Download Scene Builder from Gluon and configure your IDE to open .fxml files with it.
Building the View
Create a new FXML file recipe-panel.fxml. In Scene Builder:
- Add a container: Drag a
VBoxas the root element - Add a label: Drag a
Labelto show the recipe name - Add controls: Drag a
Spinnerfor servings and aButtonto scale - Set fx:id values: Select each control and set its
fx:idin the Code section
The generated FXML might look like:
<?xml version="1.0" encoding="UTF-8"?>
<?import javafx.scene.control.*?>
<?import javafx.scene.layout.*?>
<VBox spacing="10" xmlns:fx="http://javafx.com/fxml"
fx:controller="cookyourbooks.RecipePanelController">
<Label fx:id="recipeNameLabel" text="Recipe Name"/>
<HBox spacing="5">
<Label text="Servings:"/>
<Spinner fx:id="servingsSpinner" min="1" max="100"/>
<Button fx:id="scaleButton" text="Scale"
onAction="#handleScale"/>
</HBox>
<ListView fx:id="ingredientsList"/>
</VBox>
Adding Accessibility Labels
Every interactive widget needs an accessible label that assistive technologies can announce:
<Spinner fx:id="servingsSpinner" min="1" max="100"

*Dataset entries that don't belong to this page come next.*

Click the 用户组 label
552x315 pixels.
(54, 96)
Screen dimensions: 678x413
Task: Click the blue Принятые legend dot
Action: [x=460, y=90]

accessibleText="Number of servings"
accessibleHelp="Adjust the number of servings to scale the recipe"/>
<Button fx:id="scaleButton" text="Scale"
accessibleText="Scale recipe to selected servings"
onAction="#handleScale"/>
Implementing the Controller
package cookyourbooks;
import javafx.fxml.FXML;
import javafx.scene.control.*;
public class RecipePanelController {
@FXML private Label recipeNameLabel;
@FXML private Spinner<Integer> servingsSpinner;
@FXML private Button scaleButton;
@FXML private ListView<String> ingredientsList;
private Recipe model;
public void setModel(Recipe model) {
this.model = model;
recipeNameLabel.setText(model.getTitle());
servingsSpinner.getValueFactory().setValue(model.getServings());
updateIngredientsList();
}
@FXML
private void handleScale() {
int targetServings = servingsSpinner.getValue();
model.scale(targetServings);
updateIngredientsList();
}
private void updateIngredientsList() {
ingredientsList.getItems().clear();
for (Ingredient ing : model.getIngredients()) {
ingredientsList.getItems().add(ing.format());
}
}
}
Key Takeaways
- Separation of concerns: FXML defines structure, Controller handles events, Model contains logic
- Accessibility from the start: Every widget gets meaningful
accessibleText - MVC in action: The Controller mediates between View (FXML/widgets) and Model (Recipe)
- Testability preview: Because our Model is a plain Java class with no UI dependencies, we can unit test it easily. In the next lecture, we'll see how to E2E test the full UI using TestFX.